= DONNÉES FOURNIES =
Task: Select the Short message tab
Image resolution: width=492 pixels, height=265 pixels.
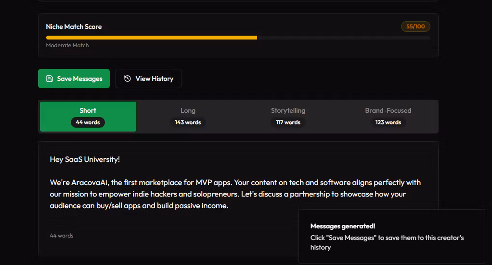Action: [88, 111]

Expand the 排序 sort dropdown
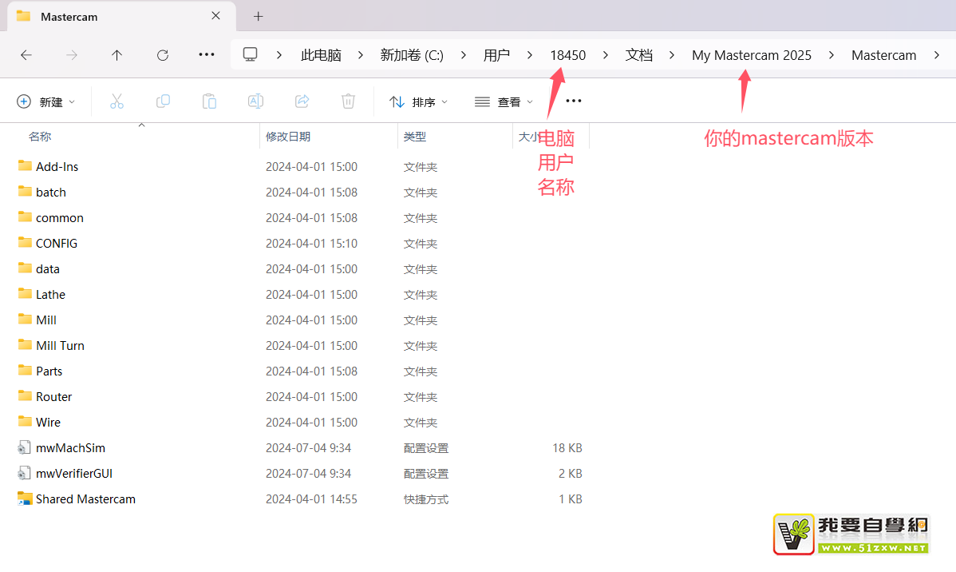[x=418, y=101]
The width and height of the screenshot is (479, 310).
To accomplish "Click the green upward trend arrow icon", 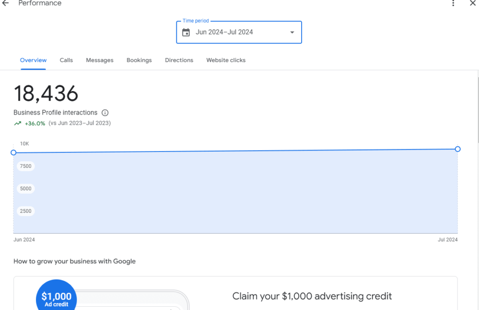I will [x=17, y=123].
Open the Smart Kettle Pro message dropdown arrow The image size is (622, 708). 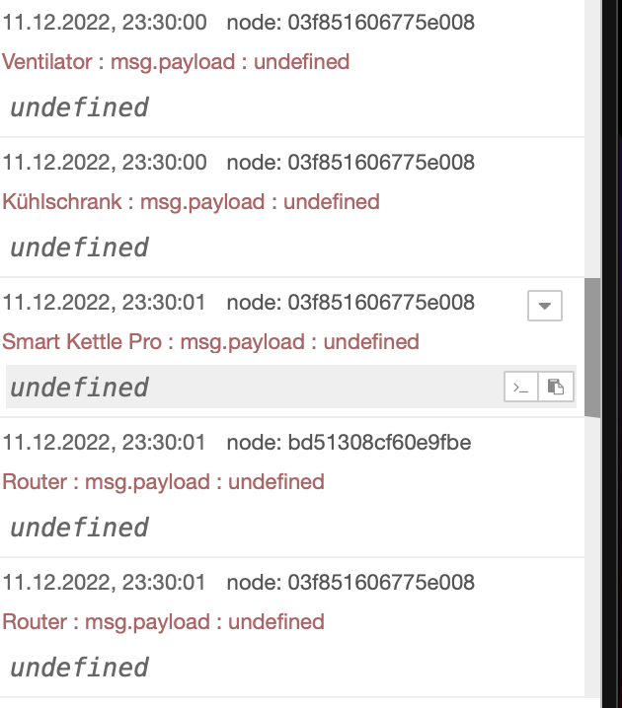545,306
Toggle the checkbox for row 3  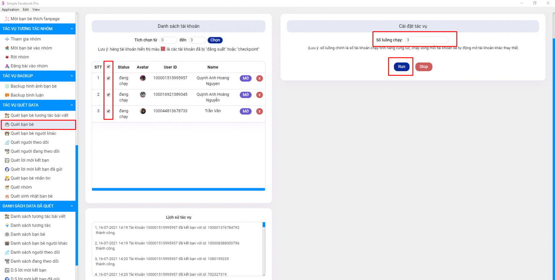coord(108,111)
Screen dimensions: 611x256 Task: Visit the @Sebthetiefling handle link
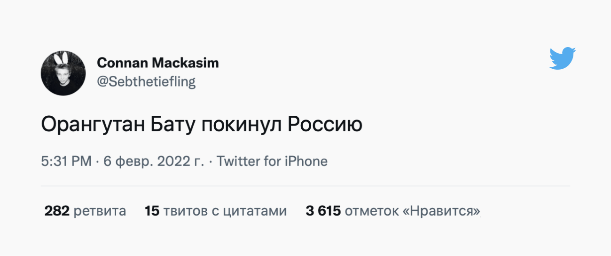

= EXERCICE PROPOSÉ =
Comptez les lignes des entrées qui contiennent la chaîne « width », en respectant la casse. Indiquez uniquement le nombre obtenu.

= RÉPONSE PROPOSÉE =
2